Given request: Retype the following lines exactly as they appear, from the first line to the last.

— Start of Provided information —

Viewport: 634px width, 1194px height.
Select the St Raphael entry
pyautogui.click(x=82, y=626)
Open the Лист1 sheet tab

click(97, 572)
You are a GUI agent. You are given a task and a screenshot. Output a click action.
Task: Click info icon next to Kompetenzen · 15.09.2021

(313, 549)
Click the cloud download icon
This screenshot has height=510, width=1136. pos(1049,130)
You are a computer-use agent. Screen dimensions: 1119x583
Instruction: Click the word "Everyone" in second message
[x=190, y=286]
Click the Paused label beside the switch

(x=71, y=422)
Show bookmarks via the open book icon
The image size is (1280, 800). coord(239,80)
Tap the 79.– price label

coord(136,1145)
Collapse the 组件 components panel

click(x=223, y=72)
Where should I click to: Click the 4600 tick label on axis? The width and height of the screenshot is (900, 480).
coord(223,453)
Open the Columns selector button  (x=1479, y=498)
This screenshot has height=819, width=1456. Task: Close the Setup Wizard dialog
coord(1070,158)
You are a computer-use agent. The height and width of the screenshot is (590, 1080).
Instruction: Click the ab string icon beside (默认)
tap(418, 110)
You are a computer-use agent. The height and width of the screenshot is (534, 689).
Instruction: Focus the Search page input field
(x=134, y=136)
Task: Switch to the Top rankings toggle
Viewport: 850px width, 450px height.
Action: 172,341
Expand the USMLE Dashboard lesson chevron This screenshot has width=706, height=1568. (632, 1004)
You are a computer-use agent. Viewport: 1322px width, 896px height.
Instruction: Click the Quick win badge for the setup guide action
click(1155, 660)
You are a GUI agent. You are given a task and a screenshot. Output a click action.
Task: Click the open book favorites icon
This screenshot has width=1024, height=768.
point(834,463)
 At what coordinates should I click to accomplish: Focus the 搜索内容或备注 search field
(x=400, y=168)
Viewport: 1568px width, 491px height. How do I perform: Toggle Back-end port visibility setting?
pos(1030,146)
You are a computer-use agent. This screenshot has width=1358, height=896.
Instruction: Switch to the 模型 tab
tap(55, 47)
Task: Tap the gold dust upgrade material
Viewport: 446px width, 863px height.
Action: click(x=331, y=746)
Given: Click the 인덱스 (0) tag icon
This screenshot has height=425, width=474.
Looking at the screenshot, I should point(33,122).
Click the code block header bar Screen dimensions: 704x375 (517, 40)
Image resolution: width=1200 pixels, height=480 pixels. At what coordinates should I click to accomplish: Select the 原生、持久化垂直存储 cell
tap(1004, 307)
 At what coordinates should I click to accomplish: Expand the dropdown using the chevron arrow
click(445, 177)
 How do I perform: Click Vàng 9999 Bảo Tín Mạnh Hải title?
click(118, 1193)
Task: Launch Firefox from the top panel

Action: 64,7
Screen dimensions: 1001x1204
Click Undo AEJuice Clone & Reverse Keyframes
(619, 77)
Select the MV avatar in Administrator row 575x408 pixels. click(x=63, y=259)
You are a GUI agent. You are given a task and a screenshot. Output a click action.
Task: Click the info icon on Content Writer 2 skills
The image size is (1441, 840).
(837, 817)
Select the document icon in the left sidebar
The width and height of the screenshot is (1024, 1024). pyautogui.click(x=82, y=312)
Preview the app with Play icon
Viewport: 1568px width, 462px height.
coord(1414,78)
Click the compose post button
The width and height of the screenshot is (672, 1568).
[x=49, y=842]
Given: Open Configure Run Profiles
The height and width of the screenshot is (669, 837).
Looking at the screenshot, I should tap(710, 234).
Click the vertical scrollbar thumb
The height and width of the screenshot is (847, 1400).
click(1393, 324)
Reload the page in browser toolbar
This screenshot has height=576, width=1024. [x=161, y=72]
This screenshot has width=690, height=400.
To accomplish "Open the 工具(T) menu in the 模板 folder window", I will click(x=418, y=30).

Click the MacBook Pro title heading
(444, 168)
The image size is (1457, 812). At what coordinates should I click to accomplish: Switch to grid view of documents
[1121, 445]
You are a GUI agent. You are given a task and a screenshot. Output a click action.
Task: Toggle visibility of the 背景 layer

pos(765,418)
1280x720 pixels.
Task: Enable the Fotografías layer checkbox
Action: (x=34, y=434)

— End of Provided information —

Task answer:
Viewport: 634px width, 1194px height.
Select the St Raphael entry
pyautogui.click(x=82, y=626)
Open the Лист1 sheet tab

click(97, 572)
You are a GUI agent. You are given a task and a screenshot. Output a click action.
Task: Click info icon next to Kompetenzen · 15.09.2021

(313, 549)
Click the cloud download icon
This screenshot has height=510, width=1136. pos(1049,130)
You are a computer-use agent. Screen dimensions: 1119x583
Instruction: Click the word "Everyone" in second message
[x=190, y=286]
Click the Paused label beside the switch

(x=71, y=422)
Show bookmarks via the open book icon
The image size is (1280, 800). coord(239,80)
Tap the 79.– price label

coord(136,1145)
Collapse the 组件 components panel

click(x=223, y=72)
Where should I click to: Click the 4600 tick label on axis? The width and height of the screenshot is (900, 480).
coord(223,453)
Open the Columns selector button  (x=1479, y=498)
This screenshot has height=819, width=1456. Task: Close the Setup Wizard dialog
coord(1070,158)
You are a computer-use agent. The height and width of the screenshot is (590, 1080).
Instruction: Click the ab string icon beside (默认)
tap(418, 110)
You are a computer-use agent. The height and width of the screenshot is (534, 689).
Instruction: Focus the Search page input field
(x=134, y=136)
Task: Switch to the Top rankings toggle
Viewport: 850px width, 450px height.
Action: 172,341
Expand the USMLE Dashboard lesson chevron This screenshot has width=706, height=1568. (632, 1004)
You are a computer-use agent. Viewport: 1322px width, 896px height.
Instruction: Click the Quick win badge for the setup guide action
click(1155, 660)
You are a GUI agent. You are given a task and a screenshot. Output a click action.
Task: Click the open book favorites icon
This screenshot has width=1024, height=768.
point(834,463)
 At what coordinates should I click to accomplish: Focus the 搜索内容或备注 search field
(x=400, y=168)
Viewport: 1568px width, 491px height. How do I perform: Toggle Back-end port visibility setting?
pos(1030,146)
You are a computer-use agent. This screenshot has width=1358, height=896.
Instruction: Switch to the 模型 tab
tap(55, 47)
Task: Tap the gold dust upgrade material
Viewport: 446px width, 863px height.
Action: click(x=331, y=746)
Given: Click the 인덱스 (0) tag icon
This screenshot has height=425, width=474.
Looking at the screenshot, I should point(33,122).
Click the code block header bar Screen dimensions: 704x375 (517, 40)
Image resolution: width=1200 pixels, height=480 pixels. At what coordinates should I click to accomplish: Select the 原生、持久化垂直存储 cell
tap(1004, 307)
 At what coordinates should I click to accomplish: Expand the dropdown using the chevron arrow
click(445, 177)
 How do I perform: Click Vàng 9999 Bảo Tín Mạnh Hải title?
click(118, 1193)
Task: Launch Firefox from the top panel

Action: 64,7
Screen dimensions: 1001x1204
Click Undo AEJuice Clone & Reverse Keyframes
(619, 77)
Select the MV avatar in Administrator row 575x408 pixels. click(x=63, y=259)
You are a GUI agent. You are given a task and a screenshot. Output a click action.
Task: Click the info icon on Content Writer 2 skills
The image size is (1441, 840).
(837, 817)
Select the document icon in the left sidebar
The width and height of the screenshot is (1024, 1024). pyautogui.click(x=82, y=312)
Preview the app with Play icon
Viewport: 1568px width, 462px height.
coord(1414,78)
Click the compose post button
The width and height of the screenshot is (672, 1568).
[x=49, y=842]
Given: Open Configure Run Profiles
The height and width of the screenshot is (669, 837).
Looking at the screenshot, I should tap(710, 234).
Click the vertical scrollbar thumb
The height and width of the screenshot is (847, 1400).
click(1393, 324)
Reload the page in browser toolbar
This screenshot has height=576, width=1024. [x=161, y=72]
This screenshot has width=690, height=400.
To accomplish "Open the 工具(T) menu in the 模板 folder window", I will click(x=418, y=30).

Click the MacBook Pro title heading
(444, 168)
The image size is (1457, 812). At what coordinates should I click to accomplish: Switch to grid view of documents
[1121, 445]
You are a GUI agent. You are given a task and a screenshot. Output a click action.
Task: Toggle visibility of the 背景 layer

pos(765,418)
1280x720 pixels.
Task: Enable the Fotografías layer checkbox
Action: (x=34, y=434)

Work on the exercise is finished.